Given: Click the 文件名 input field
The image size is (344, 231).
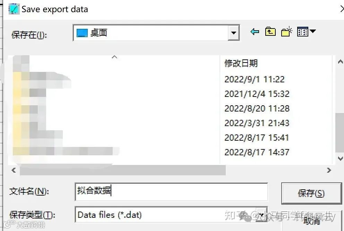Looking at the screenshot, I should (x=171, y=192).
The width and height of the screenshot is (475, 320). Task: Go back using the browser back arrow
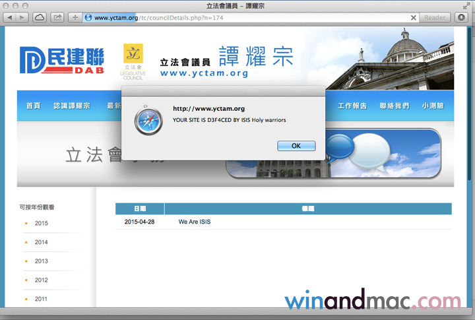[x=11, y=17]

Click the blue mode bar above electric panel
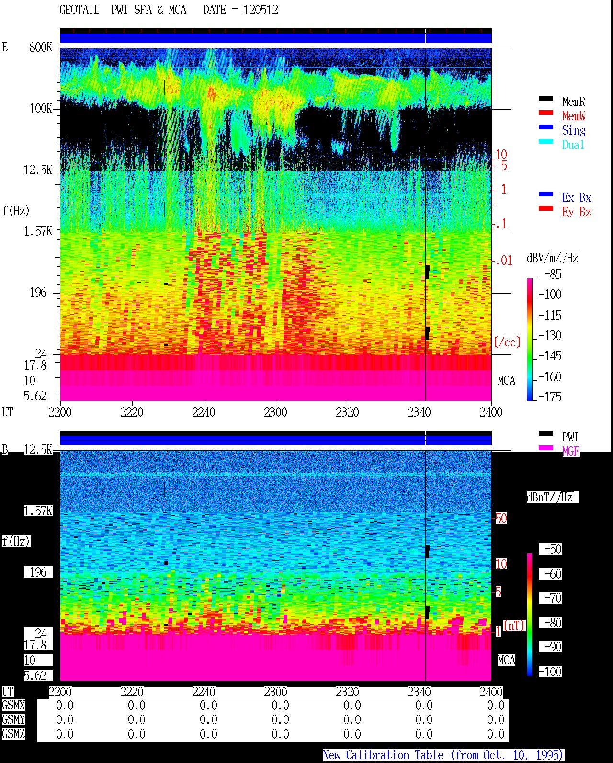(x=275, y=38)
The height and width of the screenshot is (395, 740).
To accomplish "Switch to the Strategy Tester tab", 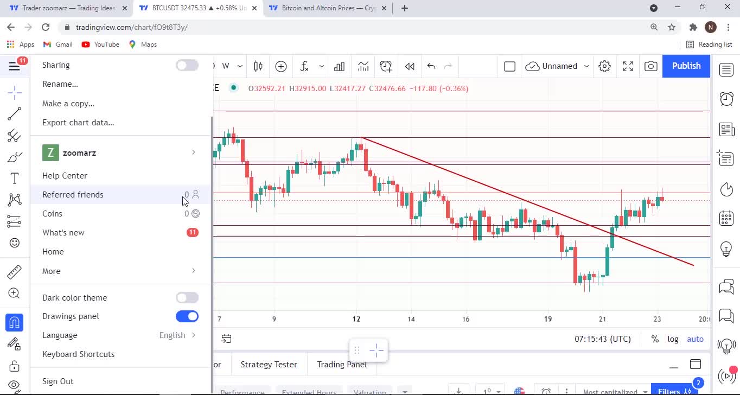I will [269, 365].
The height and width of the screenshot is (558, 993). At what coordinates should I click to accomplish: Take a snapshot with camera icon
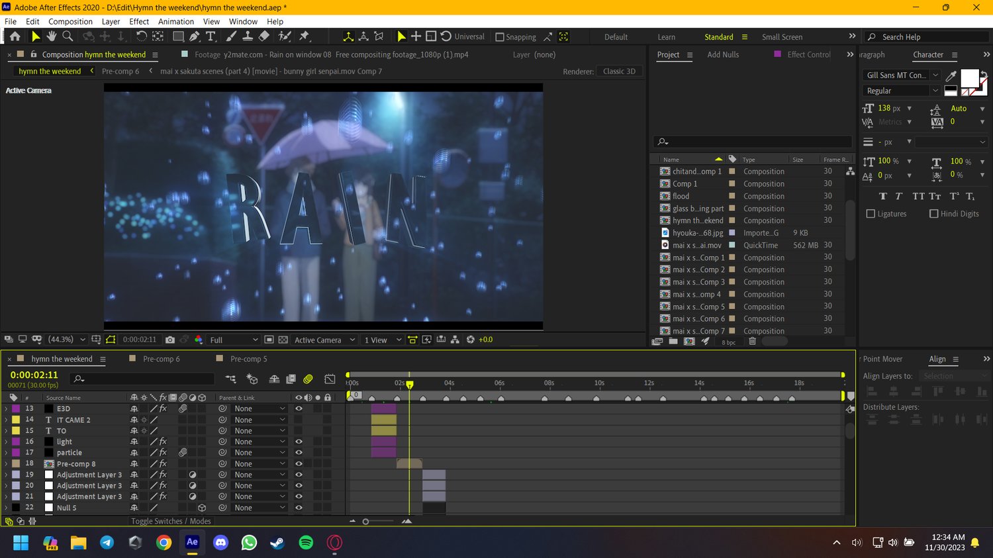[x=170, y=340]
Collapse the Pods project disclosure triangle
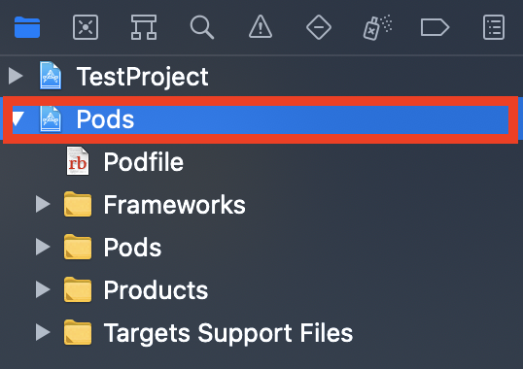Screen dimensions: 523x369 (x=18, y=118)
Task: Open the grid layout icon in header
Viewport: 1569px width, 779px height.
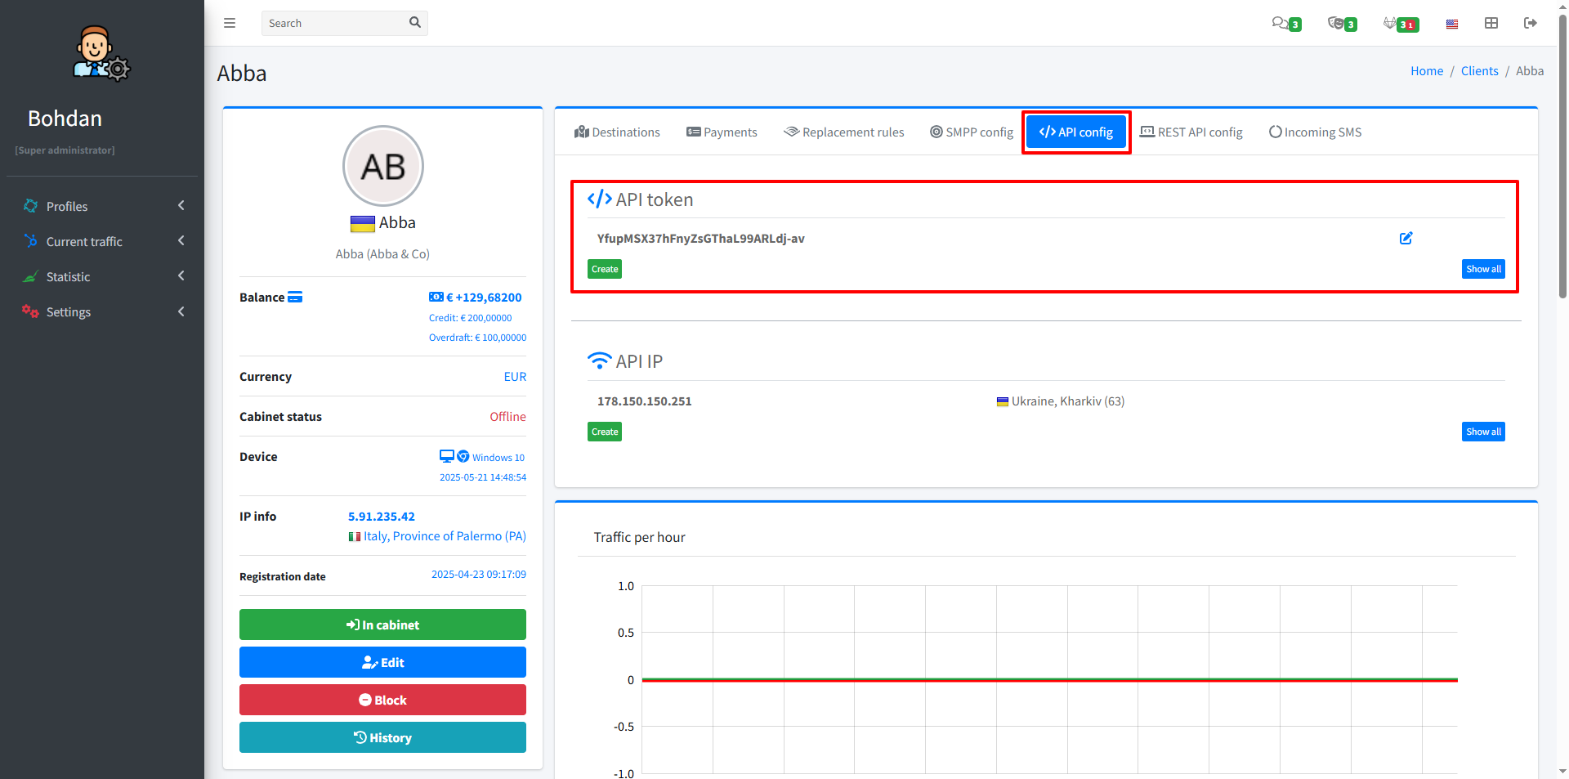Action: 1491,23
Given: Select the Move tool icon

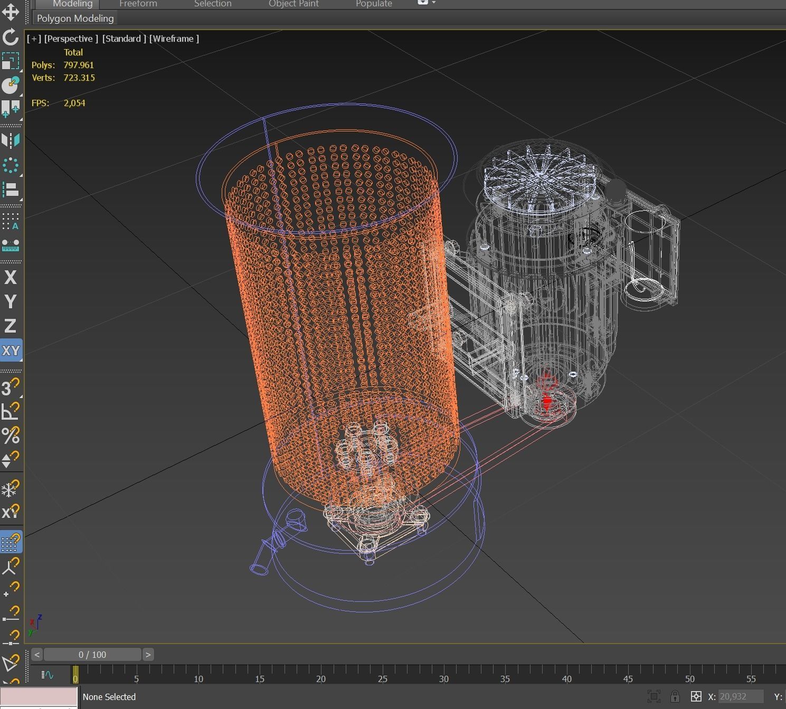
——————
● **About this exercise**: All lines above with "Given" in them should be returned.

● **Exercise solution**:
Given: Click the 文件名 input field
Given: Select the Move tool icon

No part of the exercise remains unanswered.